Donnerstag, 02.06.2005

Jägerbeine

In „Island of the Lost Souls“ (Erle C. Kenton, USA 1932), der gestern im Arsenal zu sehen war, spielt Charles Laughton den exilierten englischen Wissenschaftler Dr. Moreau, der seltsame Experimente mit Tieren veranstaltet, weil er Darwin eine Spur zu wörtlich interpretiert. Wichtiger als die evolutionsbiologische Hysterie – das Labor heißt nicht ohne Grund „House of Pain“ – und wissenschaftliche Meriten ist Dr. Moreau aber die Kultivierung eines spätkolonialen Stils, der selbst Colonel Walter E. Kurtz beeindruckt hätte. Dr. Moreau, stets im feinen weißen Anzug, nippt blasiert an seinem Tee und beantwortet skeptische Fragen mit ausgewählter Höflichkeit und minimalem Heben der Augenbrauen.
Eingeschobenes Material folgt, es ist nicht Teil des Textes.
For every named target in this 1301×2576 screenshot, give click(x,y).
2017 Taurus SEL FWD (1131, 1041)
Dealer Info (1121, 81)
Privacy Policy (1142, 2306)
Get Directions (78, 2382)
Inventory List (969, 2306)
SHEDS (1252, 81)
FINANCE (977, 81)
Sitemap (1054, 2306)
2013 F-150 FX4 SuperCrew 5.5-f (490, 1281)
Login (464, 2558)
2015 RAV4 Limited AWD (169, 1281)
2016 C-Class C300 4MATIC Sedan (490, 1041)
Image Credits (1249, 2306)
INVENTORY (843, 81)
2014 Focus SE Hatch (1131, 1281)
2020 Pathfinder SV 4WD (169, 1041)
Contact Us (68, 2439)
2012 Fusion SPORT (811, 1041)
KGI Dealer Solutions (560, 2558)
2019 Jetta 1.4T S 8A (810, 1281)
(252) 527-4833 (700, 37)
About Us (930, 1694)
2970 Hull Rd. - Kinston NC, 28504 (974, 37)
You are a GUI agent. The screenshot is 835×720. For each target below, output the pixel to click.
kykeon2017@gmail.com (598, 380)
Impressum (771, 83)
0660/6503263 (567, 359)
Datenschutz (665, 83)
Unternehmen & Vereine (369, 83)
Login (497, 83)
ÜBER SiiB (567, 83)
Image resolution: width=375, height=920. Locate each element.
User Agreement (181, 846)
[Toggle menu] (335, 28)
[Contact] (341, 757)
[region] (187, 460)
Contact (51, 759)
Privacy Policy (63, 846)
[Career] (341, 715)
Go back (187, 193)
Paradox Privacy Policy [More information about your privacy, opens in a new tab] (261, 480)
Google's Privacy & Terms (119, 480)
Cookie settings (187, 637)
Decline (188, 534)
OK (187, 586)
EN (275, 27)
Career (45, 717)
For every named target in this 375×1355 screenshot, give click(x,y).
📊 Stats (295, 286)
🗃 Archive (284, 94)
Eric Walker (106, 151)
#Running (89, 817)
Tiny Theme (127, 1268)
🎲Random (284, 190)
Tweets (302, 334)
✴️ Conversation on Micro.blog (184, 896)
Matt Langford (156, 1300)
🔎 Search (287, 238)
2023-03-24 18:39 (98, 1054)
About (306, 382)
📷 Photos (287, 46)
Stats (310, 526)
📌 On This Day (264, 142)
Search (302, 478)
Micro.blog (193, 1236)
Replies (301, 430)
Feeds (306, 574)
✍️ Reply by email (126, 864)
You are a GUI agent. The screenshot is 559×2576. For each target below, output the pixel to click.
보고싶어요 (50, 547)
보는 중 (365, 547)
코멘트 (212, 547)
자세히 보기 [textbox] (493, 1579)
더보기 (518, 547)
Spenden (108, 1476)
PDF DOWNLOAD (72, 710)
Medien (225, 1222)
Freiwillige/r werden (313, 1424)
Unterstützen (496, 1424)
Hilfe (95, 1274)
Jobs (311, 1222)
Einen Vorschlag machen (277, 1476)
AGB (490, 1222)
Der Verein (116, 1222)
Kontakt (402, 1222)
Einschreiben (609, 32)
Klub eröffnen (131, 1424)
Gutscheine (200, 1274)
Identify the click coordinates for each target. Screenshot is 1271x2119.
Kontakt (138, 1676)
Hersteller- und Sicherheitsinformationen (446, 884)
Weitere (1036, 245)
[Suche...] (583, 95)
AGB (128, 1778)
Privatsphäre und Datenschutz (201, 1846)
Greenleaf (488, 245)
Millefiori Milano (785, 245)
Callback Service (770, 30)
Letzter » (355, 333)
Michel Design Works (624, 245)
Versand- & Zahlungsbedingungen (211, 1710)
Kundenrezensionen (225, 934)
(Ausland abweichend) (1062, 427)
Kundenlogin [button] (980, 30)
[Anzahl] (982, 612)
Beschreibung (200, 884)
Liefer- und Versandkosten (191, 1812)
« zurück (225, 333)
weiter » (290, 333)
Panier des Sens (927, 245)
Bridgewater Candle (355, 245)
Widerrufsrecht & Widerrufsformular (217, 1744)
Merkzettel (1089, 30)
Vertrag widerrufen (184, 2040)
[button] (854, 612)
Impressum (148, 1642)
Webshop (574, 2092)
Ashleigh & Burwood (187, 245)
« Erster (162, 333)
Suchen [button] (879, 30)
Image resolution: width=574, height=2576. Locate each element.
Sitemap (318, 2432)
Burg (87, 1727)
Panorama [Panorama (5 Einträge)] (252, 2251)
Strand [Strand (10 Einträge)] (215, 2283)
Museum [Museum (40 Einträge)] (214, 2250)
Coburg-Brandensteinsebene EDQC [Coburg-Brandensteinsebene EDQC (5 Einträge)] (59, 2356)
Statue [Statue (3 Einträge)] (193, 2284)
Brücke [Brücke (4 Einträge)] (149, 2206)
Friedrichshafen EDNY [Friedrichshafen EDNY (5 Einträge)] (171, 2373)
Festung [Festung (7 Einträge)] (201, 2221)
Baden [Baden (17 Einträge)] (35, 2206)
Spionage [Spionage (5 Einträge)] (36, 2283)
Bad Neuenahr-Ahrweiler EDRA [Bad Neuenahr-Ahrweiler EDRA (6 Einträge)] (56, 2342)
Selbst die unermüdlichen Verschattungsbemühungen der Licht-Regie können ihn nicht diabolisieren, weshalb Laughton in der tollsten Szene des Films seinen eigentlich schweren Körper elegant auf den zu Folterzwecken umfunktionalisierten Operationstisch werfen kann und im Fallen aristokratischerweise die Beine übereinanderschlägt, als sei das eine Selbstverständlichkeit.

fernseh-hinweis

„Nichts wirkt als Antwort, was nicht vorher gefragt gewesen ist. Daher bleibt so viel Helles ungesehen, als wäre es nicht da.“ (Ernst Bloch in Erläuterungen zu Hegel) Wir, die Männer und Frauen des dritten Jahrtausends – das ist eine Formulierung des verstorbenen Papstes – wir sollten fragen, wann und wo der neue Lemke läuft.
„3 Minuten Heroes“ hat Premiere auf dem Münchner Filmfest. Zuvor aber zeigt der WDR eine Reihe mit alten und allerneuesten Lemkefilmen.
Am Montag, 6. Juni – 23:15 fängt es an mit „Amore“.